今日在場者皆是有家室的,兩個已婚婦人毫無節操可言。

沈映蓉手搖團扇,對蕭煜的外貌一番吹捧誇讚,接著蘇二孃八卦問起他的婚配,引得人們興致勃勃。

蕭煜蒙著雙眼,輕哼一聲道:“蘇娘子這般刨根問底,合著是想替蕭某做媒不成?”

蘇二孃嬉皮笑臉,吊兒郎當道:“若四爺有鐘意的女郎,我倒樂意做這個媒。”

蕭三郎打趣道:“二孃就甭想了,宜州這樣的小地方,哪入得了四郎的眼?”

蕭煜接茬兒道:“三叔此話差矣,宜州鍾靈毓秀,人才輩出,可不比京裡的差。”

蕭玉如道:“四哥嘴真甜。”又道,“你這般誇讚咱們宜州,難不成真相中了這邊的姑娘?”

蕭同暉忙道:“四娘莫要碎嘴。”

蘇二孃:“四爺相中了哪家的姑娘,只管說來,我蘇二孃保管能撮合。”

蕭同暉提醒她,“二孃莫要瞎胡鬧,婚姻大事,父母之命媒妁之言,豈能容你這般輕率?”

沈映蓉忙打圓場,“蕭郎君所言甚是,二孃不過是玩笑罷了。”

不曾想蕭煜挑眉,故意道:“合著你們是逗我玩呢?”

沈映蓉:“不敢不敢,四爺人中龍鳳,江玉縣的女郎小門小戶,入不了國公府的門楣。”

蕭煜“哼”了一聲,沒有答話,只投出箭矢,沒中。

見他失手,沈映蓉偷偷衝蘇二孃豎大拇指,眾人暗暗發笑。

哪曉得蕭煜動了心思,知道自己被幹擾無心投壺,索性也試探起來。

先是對沈映蓉夫妻一番誇讚,而後八卦她跟吳閱喜結連理的過往。

蘇二孃沒意識到他的小心機,果然興致盎然說起他們的相知。

吳閱也主動提起,“惠娘未出閣前,沈家的門檻都快被踏破了。”

沈映蓉被他誇張的語氣逗笑了,嬌嗔道:“吳縣丞可莫要說大話。”

吳閱挑眉,“十多家上門提親呢。”又道,“為著這樁親事,我父親厚著臉皮跑了沈家好幾趟。”

蕭玉如好奇問:“那吳縣丞是怎麼把沈娘子討到手的?”

吳閱幽默道:“靠不要臉。”

眾人失笑。

吳閱繼續道:“現在惠孃的妝匣裡還藏著當初我不要臉寫給她的詩,有上百首。”

沈映蓉接茬兒,“吳縣丞確實不要臉,故意寫錯讓我給改,藉著討教的由頭登門。”

人們被兩口子的幽默逗樂了。

二人毫不避諱說起相識的過往,有父母之命媒妁之言,也有相互間的傾慕。

蕭煜聽著他們你來我往,心裡頭酸得不行,分心投下一支箭矢,沒中。

這投壺他是再沒心思投下去了,因為並不想聽他們膩膩歪歪秀恩愛。

蕭玉如似乎很嚮往這樣的感情,充滿憧憬道:“伉儷情深莫過於此,沈娘子與吳縣丞真是天造地設的一對。”

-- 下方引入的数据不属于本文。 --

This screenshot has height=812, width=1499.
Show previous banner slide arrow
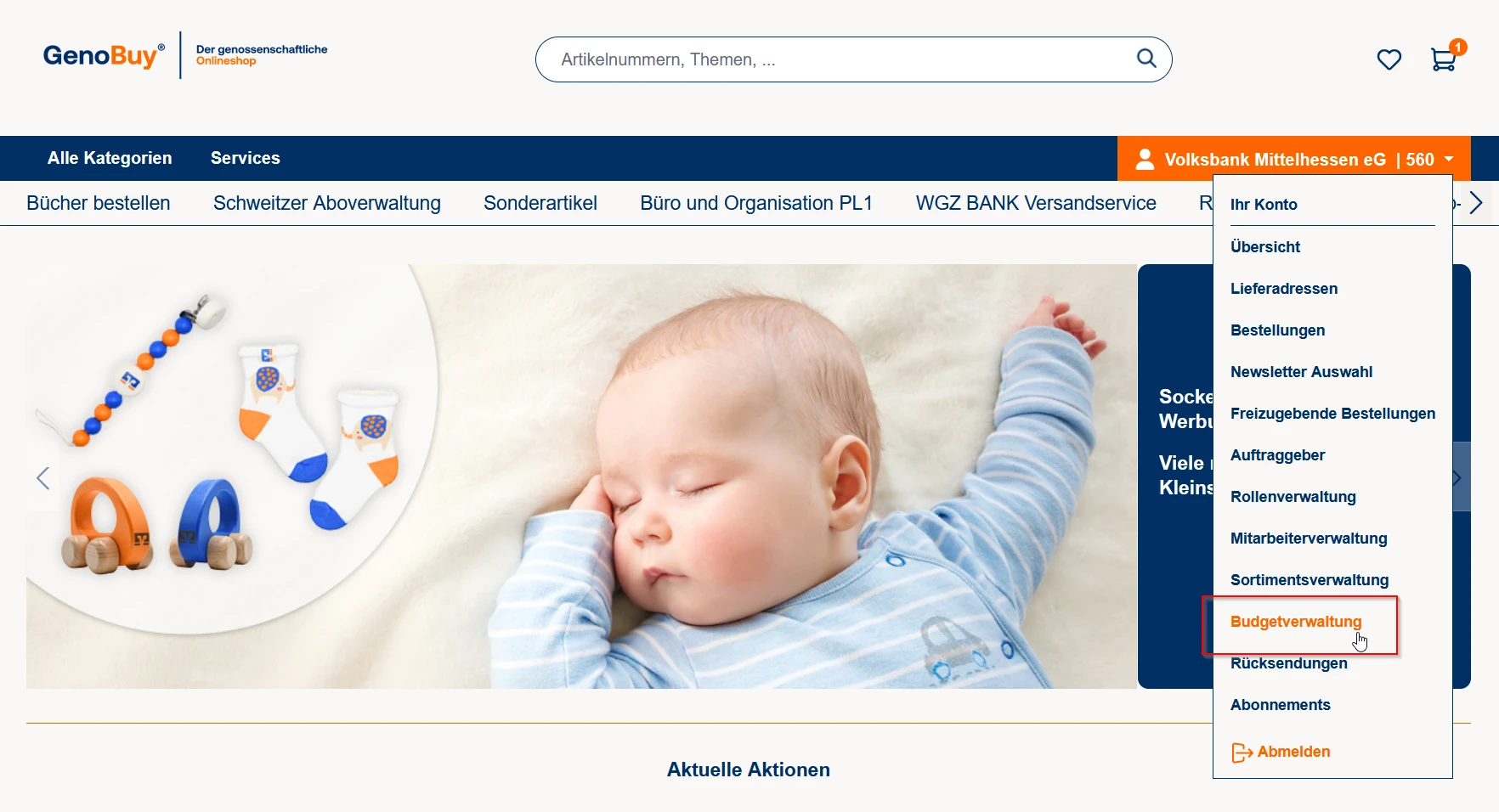point(43,478)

一直沒吭聲的蕭煜冷不丁道:“四娘可莫要忘了二叔他們,二十多年的夫妻相伴,那才叫伉儷情深。”

蕭玉如默默看向自家老子,俏皮吐舌頭,忽聽一聲輕響,第三支箭矢沒有投中。

蕭煜摘下絹帕,傲嬌地撇嘴。

蘇二孃高興道:“四爺一支都沒投中,得被罰酒。”

蕭煜瞥了一眼沈映蓉,高冷的“哼”了一聲,掩蓋心中的不痛快。

沈映蓉才不管他高不高興,替他斟了兩杯,問道:“四爺還要繼續復活比下一場嗎?”

蕭煜沒有答話。

蕭六郎道:“四郎可不能認輸。”

蕭玉如也道:“是啊,四哥接著來下一輪。”

蕭煜把兩杯飲盡,道:“我有些乏了,要歇會兒。”

他不願再繼續,沈映蓉倒也不勉強。

投壺結束後,這場宴飲也到了尾聲,人們到隔壁坐下吃茶解膩。

先前吳閱飲了不少酒,沈映蓉差魏氏送來一碗解酒湯。

吳閱飲下後要去小憩。

沈映蓉起身向眾人告辭,攙扶丈夫去往客房。

蕭煜的視線落到二人的背影上,心中忍不住腹誹,一大老爺們真是嬌氣,才吃幾杯酒就受不住了?

眾人並未坐多久,便各自去午休。

外頭驕陽似火,客房裡卻涼爽幽靜。

吳閱當真吃醉了,倒頭就睡,沈映蓉坐到床沿,給他打扇。

魏氏小聲道:“娘子也去歇會兒罷。”

沈映蓉:“我不困。”

陣陣清風從半開的窗戶灌入室內,她起身走到窗邊眺望,映入眼簾的是一片青翠。

團扇輕搖,沈映蓉坐到窗邊,吹著涼爽的清風,聞到陣陣荷葉香,愜意至極。

晚些時候山莊特地給她備了湖鮮和春酒等物,皆是免費贈送。

但凡字畫能入得了山莊主人的眼,都會特別款待,不僅吃住減半錢,走的時候還會贈與些物什。

沈映蓉親去致謝。

途中她差魏氏攜了山莊留給她的木牌去櫃檯做登記,方便結賬。

到後園那邊謝過山莊掌櫃,回到客房院子時,剛跨進月洞門,就見蕭煜拿著一根野草撅著大腚逗弄缸裡的錦鯉玩兒。

那時周邊林木茂密,些許陽光從葉縫中灑落下來,星星點點。

少年郎極其無聊。

哪怕他撅屁股的動作不太雅觀,仍舊難掩身上的閒適。

聽到聲響,那兒郎扭頭,瞧見沈映蓉路過,本能站直了身子,一改先前的隨意,變得特別規矩。

沈映蓉行禮打招呼。

蕭煜緊繃著身子回禮,全然沒有投壺時的從容,就跟見著長輩一般,目不斜視。

他的微妙心態沈映蓉並未察覺,自顧回了吳閱的客房。

待她走遠後,蕭煜才偷偷扭頭瞥,心下不禁有幾分懊惱。

她又不吃人,他緊張作甚?

這算是二人第一次單獨相處,儘管只有那麼一瞬,卻是蕭煜主動促成的。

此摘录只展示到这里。